I don't know what to do. I don't want to become a pill addict, though I seriously doubt I would, but no one is immune. However, the pain leaves me contemplating euthenasia daily.
P
My Internist and PCP is the one that prescribes my pain medication. Neither my C/R Surgeon or GI want to prescribe pain medications. My Surgeon told me to take 3-4 ibruprofen. I guess he didn't make it to class the day they said we shouldn't take NSAIDs.

I take Norco 10/325 Hydrocodone/tylenol. I suggest you go to your primary care doctor or a pain management doctor for your pain. I have days when I only take 1 or 2 pills and days I need 4. It was explained to me that as long as we use the medication only for pain we will not get hooked. It's when people take more than than they need for pain that they get addicted. This was explained to my by my former doctor, who retired. I've been on the same dosage for over 2 years and am not taking more than I was then. I wish it helped my fibromyalgia too.

Good Luck!
TE Marie
Well, one man's meat is another man's poison, I guess!

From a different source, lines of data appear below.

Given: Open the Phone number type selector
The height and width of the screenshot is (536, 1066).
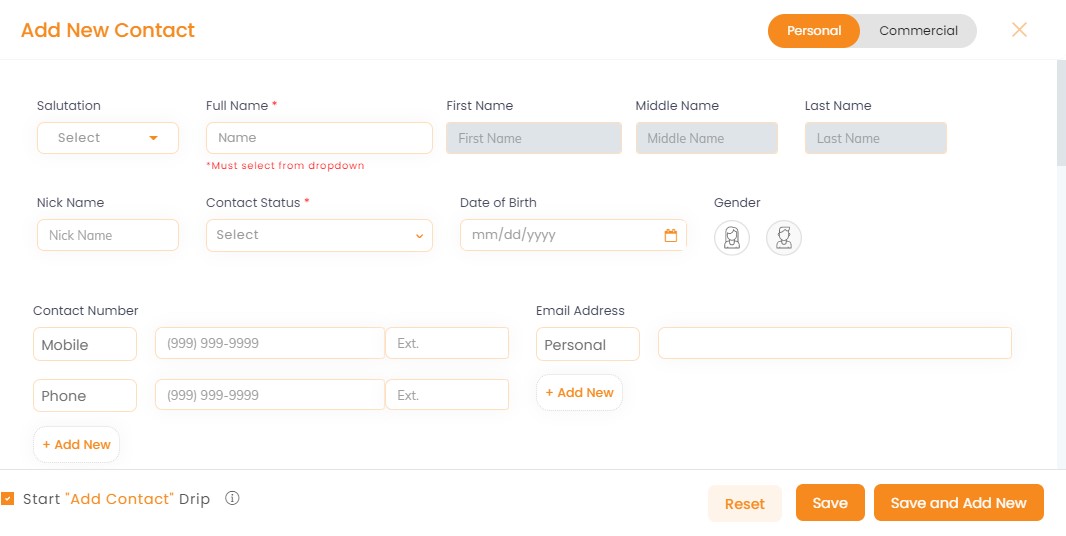Looking at the screenshot, I should pos(85,395).
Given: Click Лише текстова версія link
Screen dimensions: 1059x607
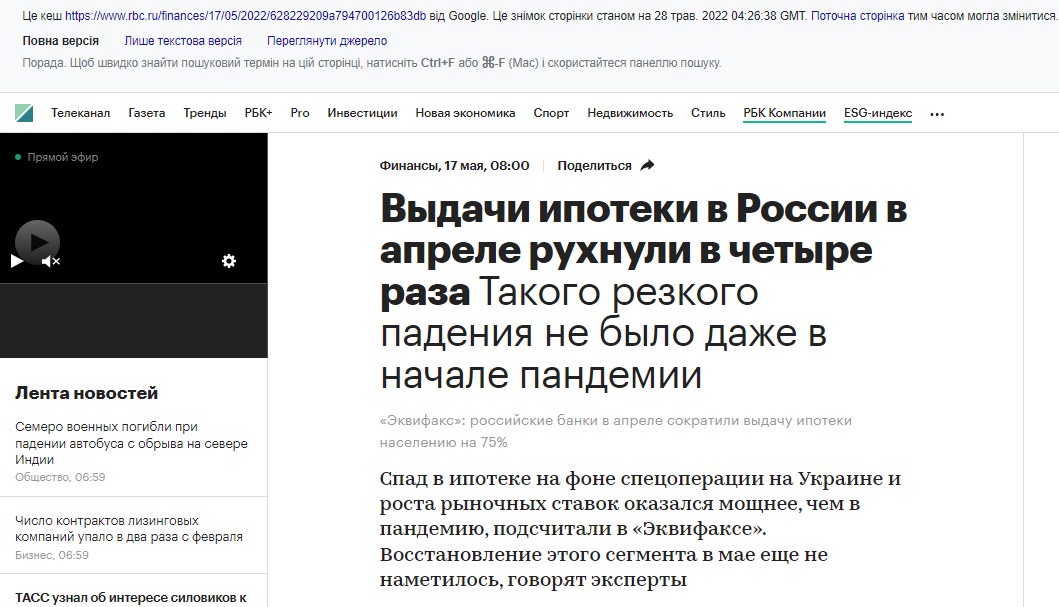Looking at the screenshot, I should 182,41.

Amitriptyline (Elavil) is commonly prescribed for those with IBS and IPS, and has been effective for abdominal pain related to those disorders.

My husband was put on a different tricyclic antidepressant, nortriptyline, for treatment of migraines. He was supposed to gradually increase the dose until the desired effect occurred. It made his mouth so dry he could not speak! He preferred the migraines...I guess it helps some people.

Side effects are something we always need to be alert for, since we don't know how each medication will affect us. Plus, when we are given one on top of another, on top of another, on and on, the interactions between them can amplify side effects or create new ones.

I am glad you were taken off a drug that bothered you so much.